CONFLICT MINERALS POLICY
In July 2010, President Obama signed into law the Wall Street Reform and Consumer Protection Act, also known as the Dodd-Frank Act. On August 22, 2012, the Securities and Exchange Commission (the “SEC”) adopted a conflict minerals rule (the “Conflict Minerals Rule”) as mandated by Section 1502 of the Dodd-Frank Act. The Conflict Minerals Rule is intended to reduce a significant source of funding for armed groups that are committing human rights abuses in the Democratic Republic of the Congo (the “DRC”) and its adjoining countries.
To the extent that “conflict minerals” are necessary to the functionality or production of products that Weinschel Associates manufactures or contracts to manufacture, we are required to conduct supply chain diligence to determine whether the conflict minerals originated in the DRC or one of the other “covered countries.”
“Conflict minerals” are defined in the Conflict Minerals Rule as cassiterite, columbite-tantalite (coltan), gold, wolframite and three specified derivatives: tin; tantalum; and tungsten. In addition to the DRC, the “covered countries” are defined in the Conflict Minerals Rule as: (1) Angola; (2) Burundi; (3) Central African Republic; (4) the Republic of the Congo; (5) Rwanda; (6) South Sudan; (7) Tanzania; (8) Uganda; and (9) Zambia.
Weinschel Associates commits to refrain from, directly or indirectly, taking or supporting any action which contributes to the financing of armed groups that are committing human rights abuses in the DRC and other covered countries. Weinschel Associates has adopted this policy as part of our efforts to encourage our suppliers to respect human rights and not contribute to conflict. Additionally, we are promoting the institution of our policy to pursue the objective of providing to our customers the reasonable types of assurances that they may require that our products are, indeed, conflict free.
Weinschel Associates does not typically source conflict minerals directly from mines, smelters or refiners, and, accordingly, in most cases, is several levels removed from these market participants. Weinschel Associates, therefore, requires the cooperation of its suppliers in the implementation of this policy.

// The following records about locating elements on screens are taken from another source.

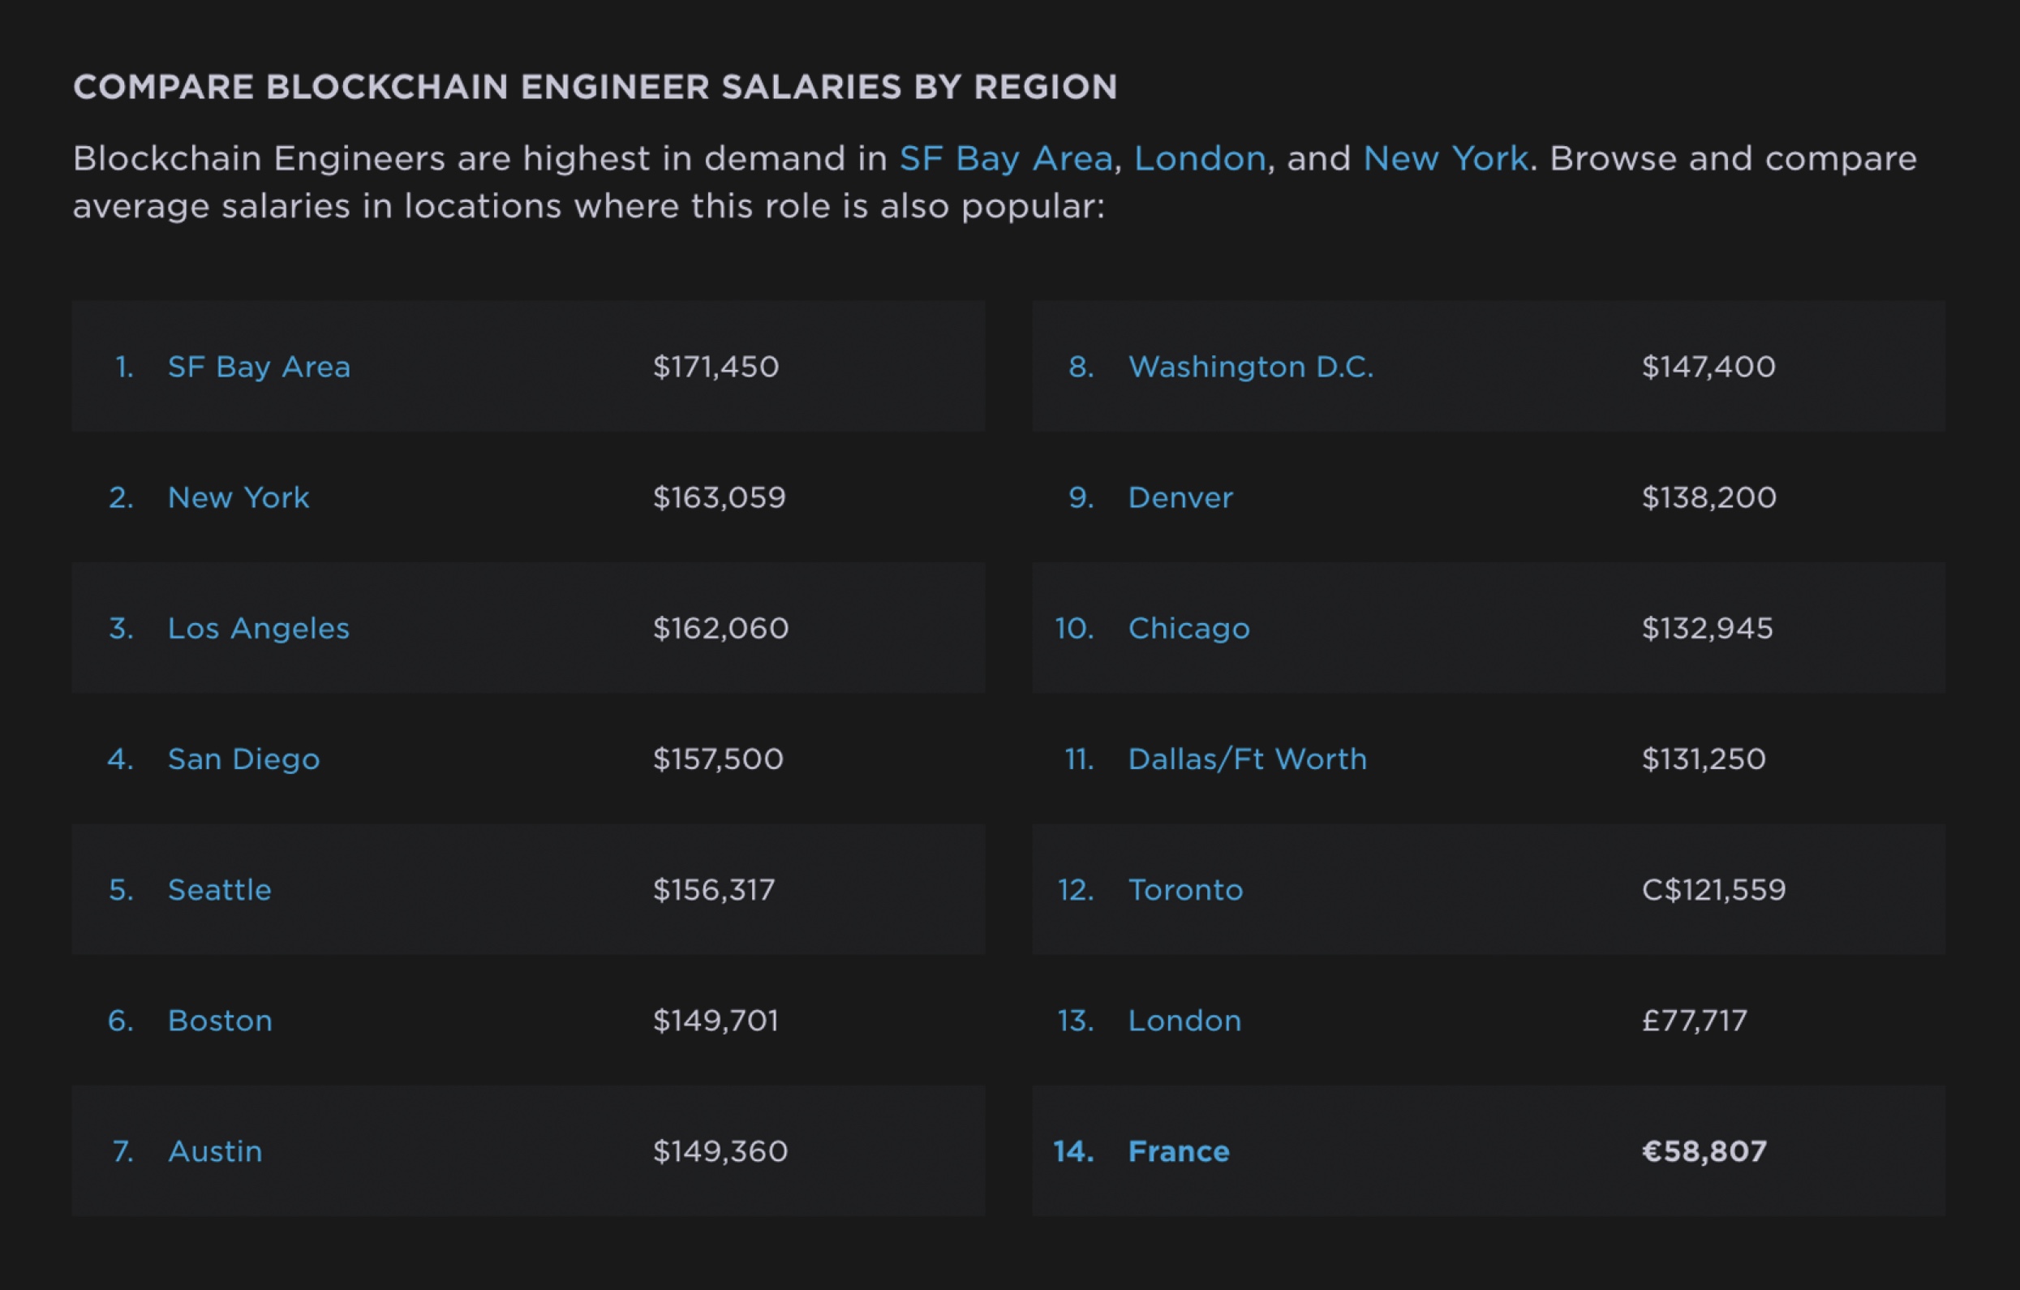Open the highlighted France region link
The height and width of the screenshot is (1290, 2020).
(x=1179, y=1152)
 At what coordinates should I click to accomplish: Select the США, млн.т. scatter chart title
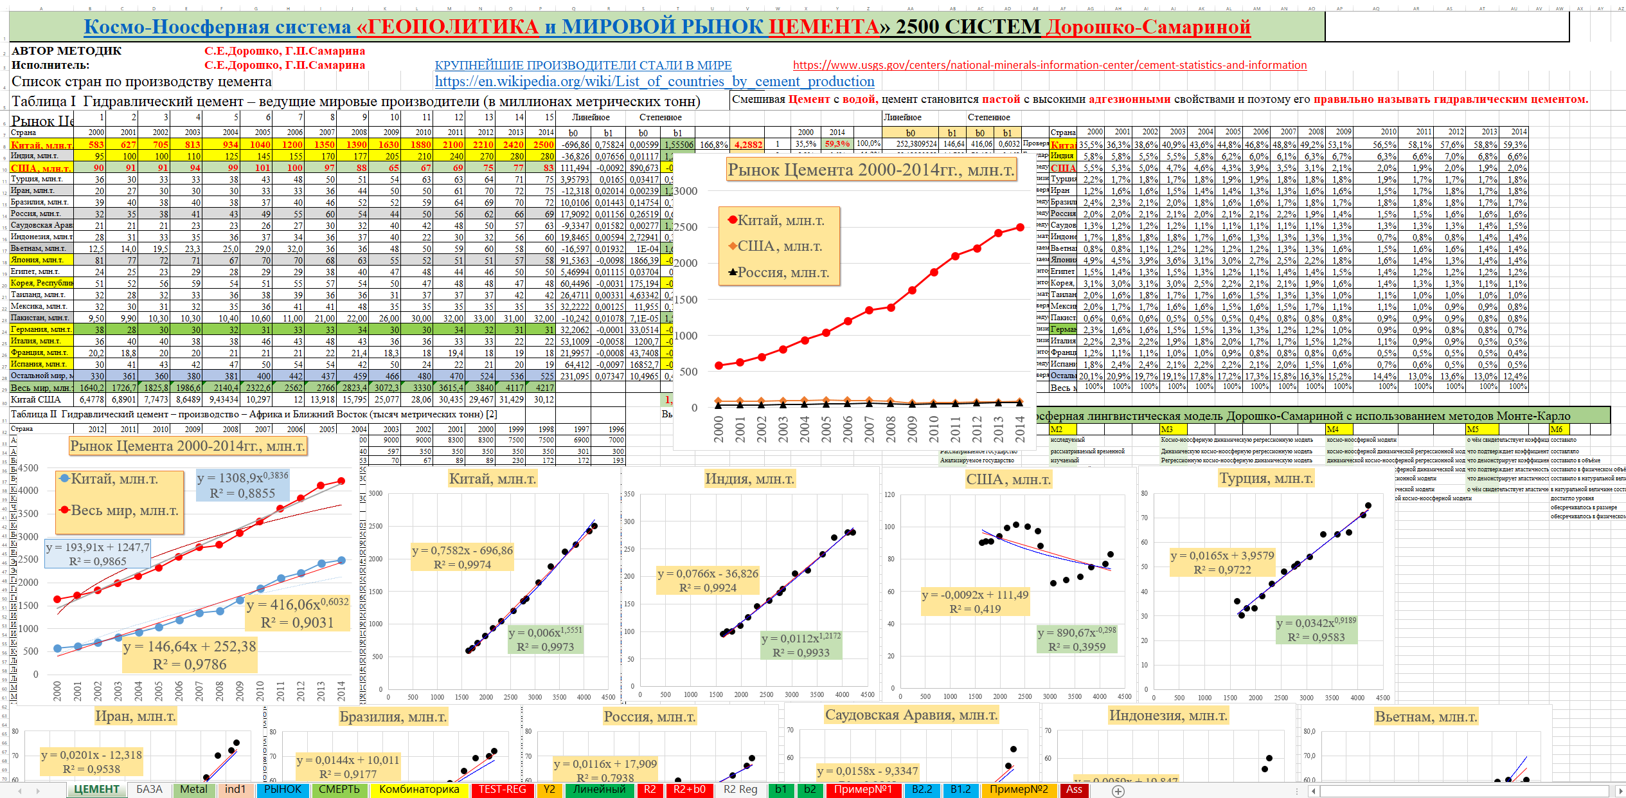click(x=1008, y=479)
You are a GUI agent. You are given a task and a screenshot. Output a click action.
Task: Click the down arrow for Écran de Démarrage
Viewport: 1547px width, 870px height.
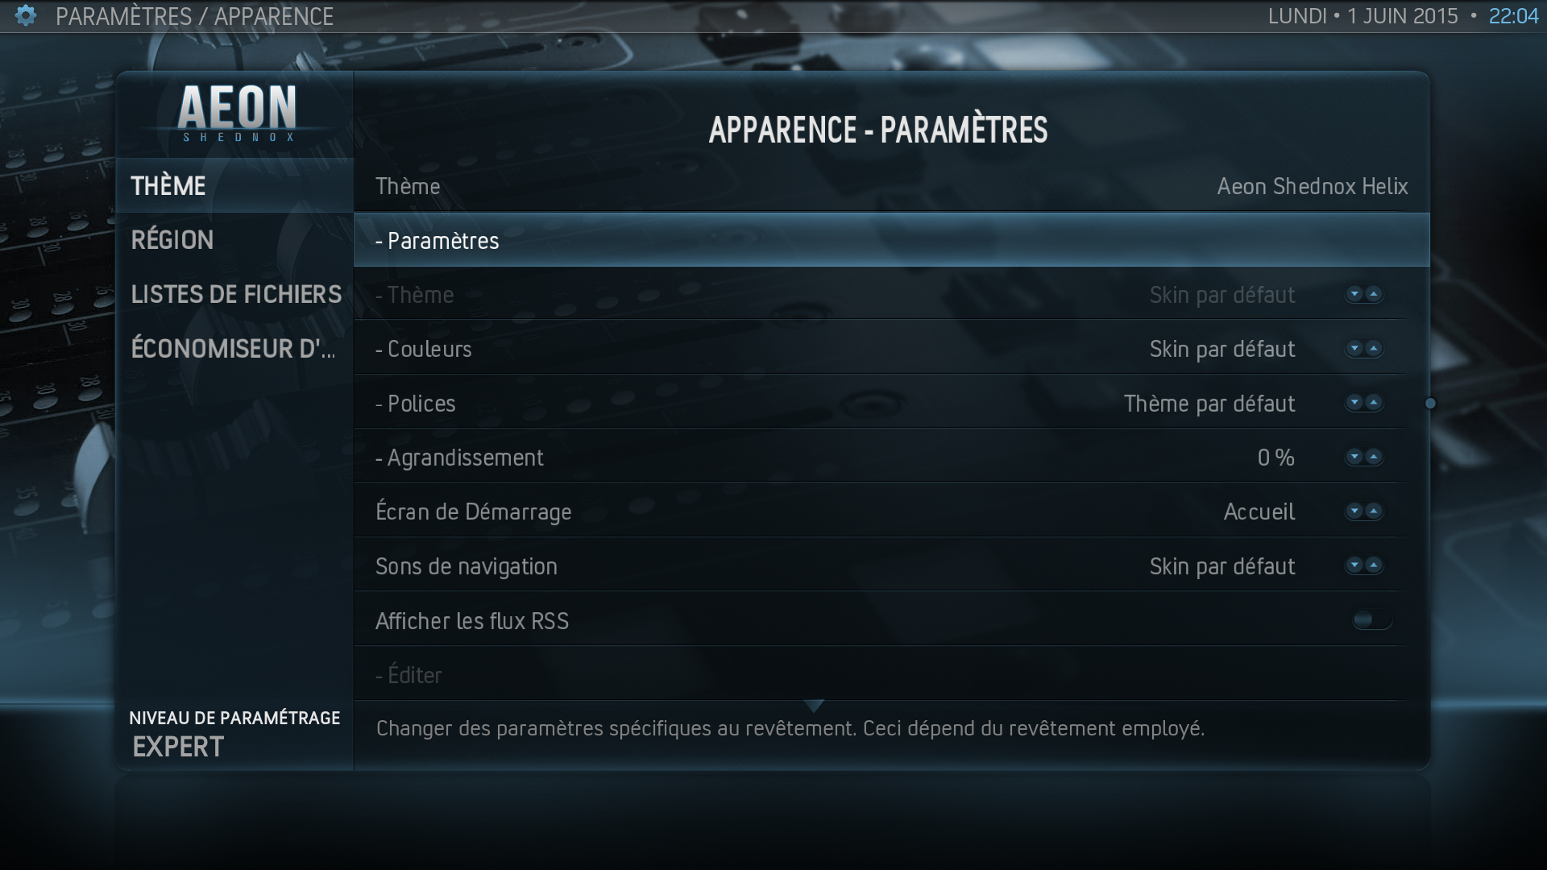click(x=1354, y=511)
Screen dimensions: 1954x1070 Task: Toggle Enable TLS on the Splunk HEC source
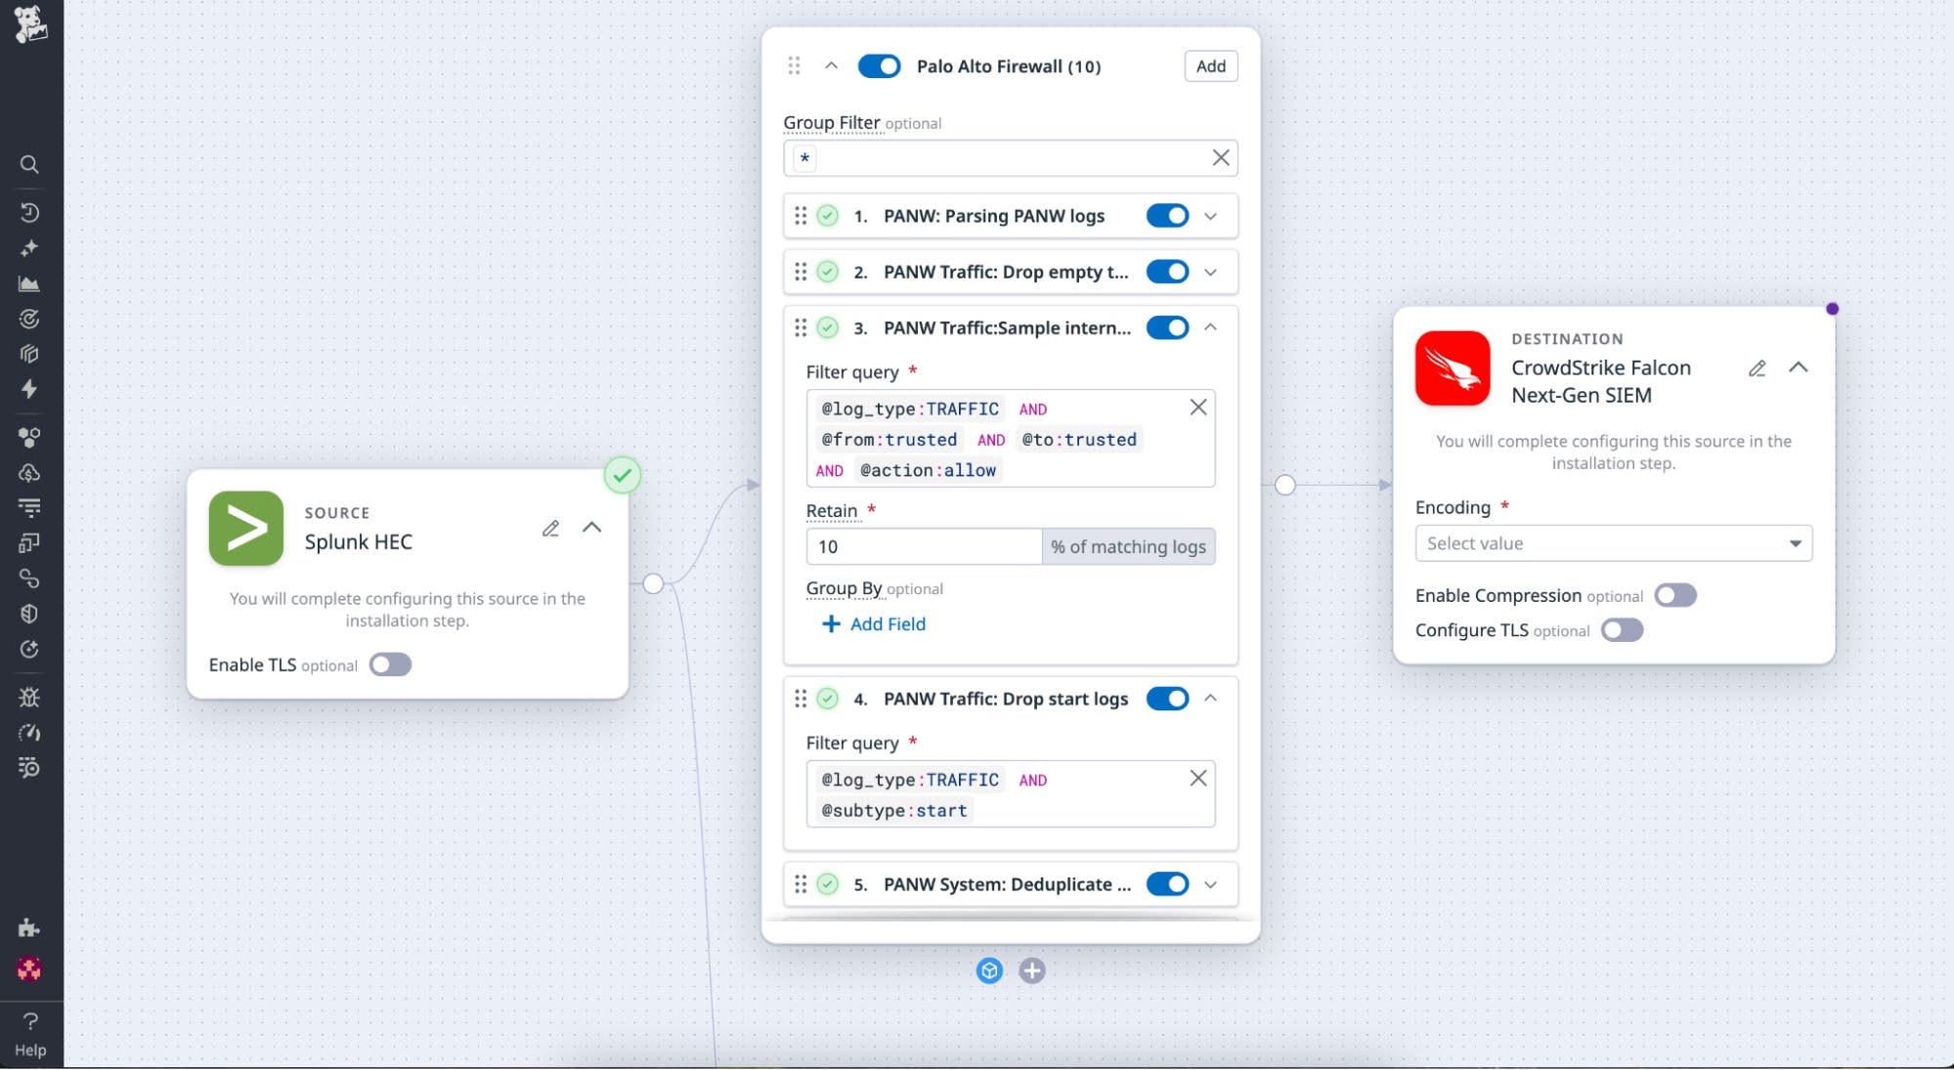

Weinschel Associates will not tolerate any direct or indirect support to non-state armed groups through the extraction, transport, trade, handling or export of minerals. Consistent with the foregoing, those of our Suppliers who supply or manufacture components, parts or products containing conflict minerals and wish to continue to do business with Weinschel Associates, are expected to source those minerals from socially and environmentally responsible sources that do not directly or indirectly contribute to conflict or human rights abuses. Without limiting the foregoing, our suppliers are expected to directly and indirectly source conflict minerals only from sources that do not directly or indirectly benefit or finance “armed groups” (as that term is defined in the Conflict Minerals Rule) in the DRC or another covered country.
Suppliers also are encouraged to support industry efforts to enhance traceability and responsible practices in global minerals supply chains.
Weinschel Associates reserves the right to request from any supplier at any time such information, certifications and documentation as it shall deem necessary to monitor or assess compliance with this policy.
Weinschel Associates believes in establishing and maintaining long-term relationships with suppliers whenever possible. Yet, if we determine that a supplier is actively violating this policy, then we will require the supplier to commit to devise and undertake expeditiously, a suitable corrective action plan. Any supplier’s continuing failure to adhere to Weinschel Associates policies and/or a refusal on its part to address issues of concern will likely lead to suspension or termination of our business relationship.